To be valid, they need to look at populations of people _with your risk factors_ to form a model. It is _not_ valid to just add your breast cancer risk factors together. Why? If you look at this breast cancer risk model
http://www.halls.md/index.php (which for me is currently down, and uses the modified Gail model and adds other risk factors to it) which adds together your risk factors (as does the modified Gail model). The modified Gail model _has_ been compared to populations; this Hall's breast cancer risk model (that includes LCIS) has not.
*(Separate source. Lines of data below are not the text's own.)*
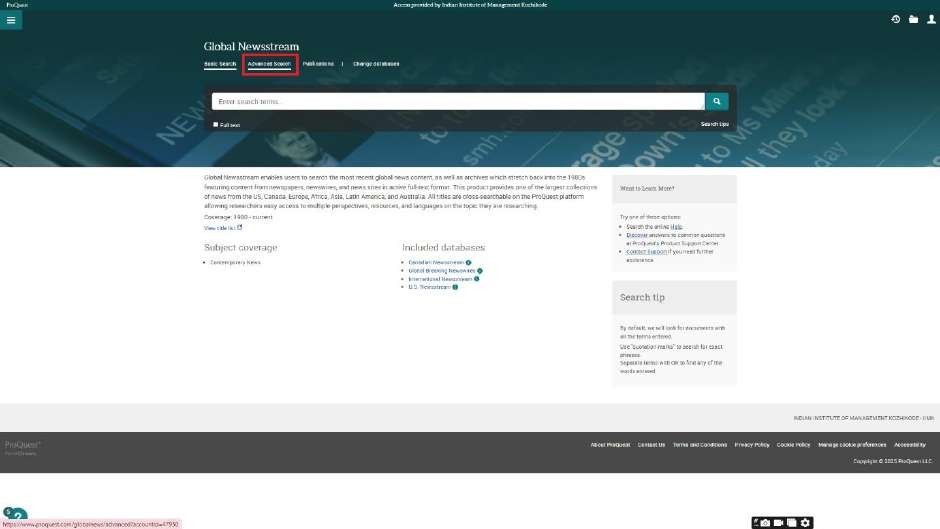Screen dimensions: 940x529
Task: Open recent searches history icon
Action: coord(896,19)
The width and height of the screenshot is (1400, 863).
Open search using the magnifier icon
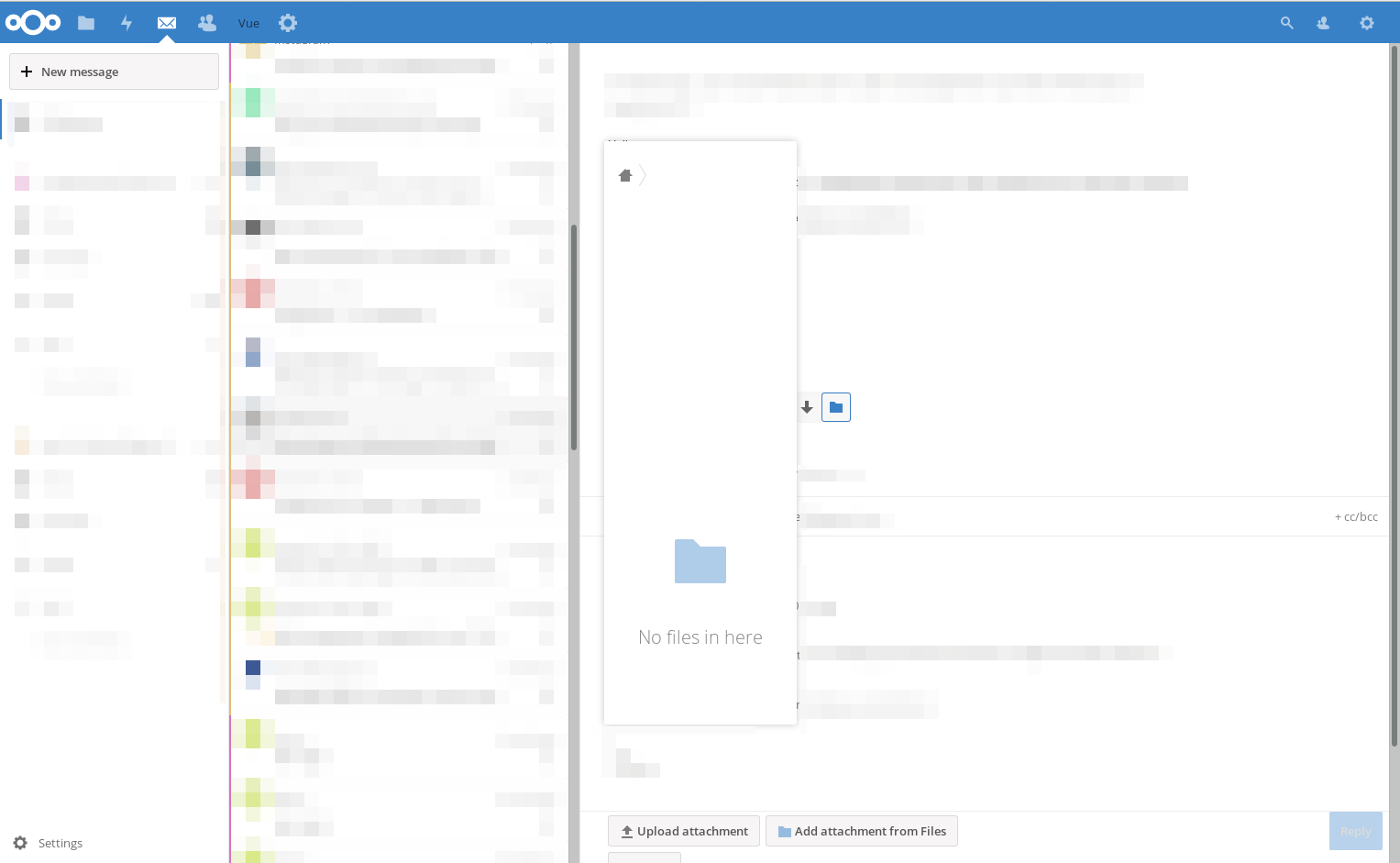pyautogui.click(x=1286, y=22)
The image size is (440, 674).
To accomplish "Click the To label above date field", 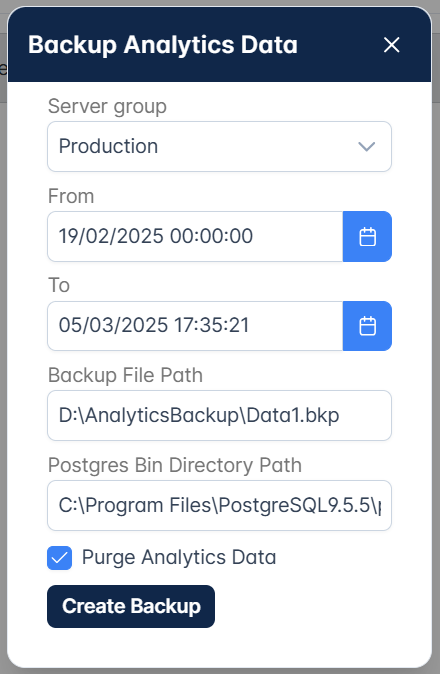I will pos(59,285).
Both models flatly say they should NOT be used to make medical decisions.
This Hall's calculator could give me a lifetime risk (without the use of tamoxifen) of 88%, which is higher than any other estimate I've seen in any paper. (The highest I've seen is about 1% per year; since most ALH/LCIS women are diagnosed in their 40s or 50s (including me), this would be about 30 or 40%. An NCI-certified center gave my lifetime risk as 'anything between 10% and 60%, but probably closer to 10% than 60% - if you want better information you need to look at papers.' My oncologist said 40% (without tamoxifen) and my genetics counselor 30%. I also have ALH, so would it make sense to add my risk for classic LCIS to my risk for ALH? Probably not.
This paper, when combining ALH and ADH, found over 12 years that 143/698 'developed breast cancer', which is 20%. In the abstract, they don't define what they mean, but I wouldn't be surprised if they include LCIS and DCIS in their definition of 'developed breast cancer'. http://www.ncbi.nlm.nih.gov/pubmed/24480577
In this paper, the ALH patients had an 'Estimated 10 year breast cancer risk of ...20.7 % with ALH',
http://www.ncbi.nlm.nih.gov/pubmed/23117858
So the 'breast cancer risk' of someone with ALH may be 'artificially' high if they count DCIS, or especially LCIS in their definition of 'having breast cancer'. (If they diagnosed me with classic LCIS again, that wouldn't count as another diagnosis because I already have classic LCIS, but they might for you because you don't have known LCIS already.)
Note that the 'average' woman in the USA has a lifetime risk of breast cancer of 12.4% http://www.cancer.gov/cancertopics/factsheet/dete...
The longest term study I have found for LCIS (which I realize you don't have) is this one. http://jco.ascopubs.org/content/23/24/5534.long which found a minimum of 7.1% risk of breast cancer after 10 years. http://jco.ascopubs.org/content/23/24/5534.long This 7.1% number is, of course, lower than the 20% numbers in the other papers, plus LCIS is normally considered as higher risk than ALH.
All of this also ignores the uncertainty of breast cancer prediction in an individual (see my previous post.)
No one can guess for you. No other person can decide how much anxiety breast screening has for you, how much your breasts mean to you, and how you view your alternatives. You also need, of course, to look at the risks involved. Breast surgery can have complications including chronic pain, infection, and cosmetic issues; antihormonals can have adverse effects such as the risk of clots and uterine cancer; watchful waiting has the risk of increased anxiety. Its a risk vs benefit situation.
After my core biopsy in 2005, I had a breast excision in 2006. I started tamoxifen in 2006 and ended in 2011 (and was on sertraline). I had 2 more breast biopsies in 2007, both nothing worse than what I had. I have had no other breast issues since 2007.
This does not mean, of course, that you should choose tamoxifen. The majority of classic LCIS women will never go on to get breast cancer. The breast cancer risk for ALH is normally considered lower than for LCIS.